EFF is one of over 100 global public interest groups that called upon ACTA negotiators on September 15, 2008 to make public the draft negotiating text of ACTA. We respectfully request that Ambassador Schwab and USTR officials make the draft negotiating text of ACTA and previous background documents available to the public so that we can provide meaningful comments. We hope that the USTR will provide further opportunities for informed public comment once the draft text of ACTA is eventually made public.

In the absence of a draft text or any specific information about ACTA’s contents to comment upon, we wish to comment on several matters concerning Internet intermediaries that have been requested by U.S. intellectual property rightsholders in their submissions to the USTR, which raise significant public policy concerns.

2. Comments

Based on submissions to USTR in March 2008 that have been made public on the USTR’s website, EFF is concerned that ACTA may require significant changes to several aspects of current U.S. law.
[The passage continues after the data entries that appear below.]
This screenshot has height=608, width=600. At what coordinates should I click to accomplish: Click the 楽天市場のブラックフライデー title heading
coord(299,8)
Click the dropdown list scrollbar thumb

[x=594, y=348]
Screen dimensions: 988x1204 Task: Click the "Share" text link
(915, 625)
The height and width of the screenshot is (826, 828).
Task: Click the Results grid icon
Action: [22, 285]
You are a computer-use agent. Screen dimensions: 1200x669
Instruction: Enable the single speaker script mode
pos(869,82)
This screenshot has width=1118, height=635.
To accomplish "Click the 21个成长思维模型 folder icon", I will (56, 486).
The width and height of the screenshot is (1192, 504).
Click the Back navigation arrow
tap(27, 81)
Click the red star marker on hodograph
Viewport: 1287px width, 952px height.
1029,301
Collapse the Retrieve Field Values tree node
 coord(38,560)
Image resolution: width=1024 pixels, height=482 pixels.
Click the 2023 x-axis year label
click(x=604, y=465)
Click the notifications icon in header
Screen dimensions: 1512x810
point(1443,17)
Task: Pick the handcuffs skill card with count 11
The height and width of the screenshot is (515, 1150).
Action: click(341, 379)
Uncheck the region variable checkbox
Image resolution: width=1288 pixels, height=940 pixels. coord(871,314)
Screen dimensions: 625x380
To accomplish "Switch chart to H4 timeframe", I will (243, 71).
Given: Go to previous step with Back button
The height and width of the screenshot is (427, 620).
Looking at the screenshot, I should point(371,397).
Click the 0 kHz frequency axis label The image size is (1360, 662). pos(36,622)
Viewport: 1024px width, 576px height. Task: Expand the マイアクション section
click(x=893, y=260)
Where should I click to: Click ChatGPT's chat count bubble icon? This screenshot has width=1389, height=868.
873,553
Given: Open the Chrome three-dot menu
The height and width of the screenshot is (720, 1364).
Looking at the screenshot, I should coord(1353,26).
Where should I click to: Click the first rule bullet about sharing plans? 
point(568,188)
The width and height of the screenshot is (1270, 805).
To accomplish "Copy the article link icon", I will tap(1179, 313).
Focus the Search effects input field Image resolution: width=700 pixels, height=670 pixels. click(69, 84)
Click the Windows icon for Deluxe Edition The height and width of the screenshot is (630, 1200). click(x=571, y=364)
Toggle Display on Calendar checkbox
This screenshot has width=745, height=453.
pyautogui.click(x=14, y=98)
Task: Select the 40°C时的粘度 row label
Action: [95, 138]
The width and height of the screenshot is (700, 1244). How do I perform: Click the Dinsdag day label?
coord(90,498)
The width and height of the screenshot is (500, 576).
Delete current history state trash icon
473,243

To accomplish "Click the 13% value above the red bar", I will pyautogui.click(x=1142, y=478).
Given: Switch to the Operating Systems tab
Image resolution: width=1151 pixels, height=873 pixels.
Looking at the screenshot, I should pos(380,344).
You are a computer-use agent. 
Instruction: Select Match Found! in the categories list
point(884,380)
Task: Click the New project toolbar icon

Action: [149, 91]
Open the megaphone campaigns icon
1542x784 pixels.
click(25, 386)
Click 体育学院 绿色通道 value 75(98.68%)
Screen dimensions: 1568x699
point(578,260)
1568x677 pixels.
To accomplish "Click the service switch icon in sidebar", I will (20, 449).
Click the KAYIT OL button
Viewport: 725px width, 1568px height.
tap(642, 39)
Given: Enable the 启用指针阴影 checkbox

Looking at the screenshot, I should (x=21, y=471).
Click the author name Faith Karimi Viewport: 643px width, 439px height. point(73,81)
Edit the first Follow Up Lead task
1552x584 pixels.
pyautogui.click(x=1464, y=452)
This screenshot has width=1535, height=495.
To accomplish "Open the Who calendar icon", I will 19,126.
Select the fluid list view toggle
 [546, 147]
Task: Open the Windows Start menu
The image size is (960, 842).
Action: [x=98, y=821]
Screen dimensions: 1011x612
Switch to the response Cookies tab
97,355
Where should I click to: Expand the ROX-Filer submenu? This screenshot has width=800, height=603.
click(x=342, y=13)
We respectfully request that USTR officials address how these matters comport with existing U.S. law in the forthcoming consultation on September 22, 2008.

Monitoring of Internet communications

We note that the submission of at least one major copyright owner industry group has requested that ISPs and Internet intermediaries be required to adopt “technical measures”, including filtering of their networks, and monitoring of customer communications, in order to find evidence of potential copyright infringement.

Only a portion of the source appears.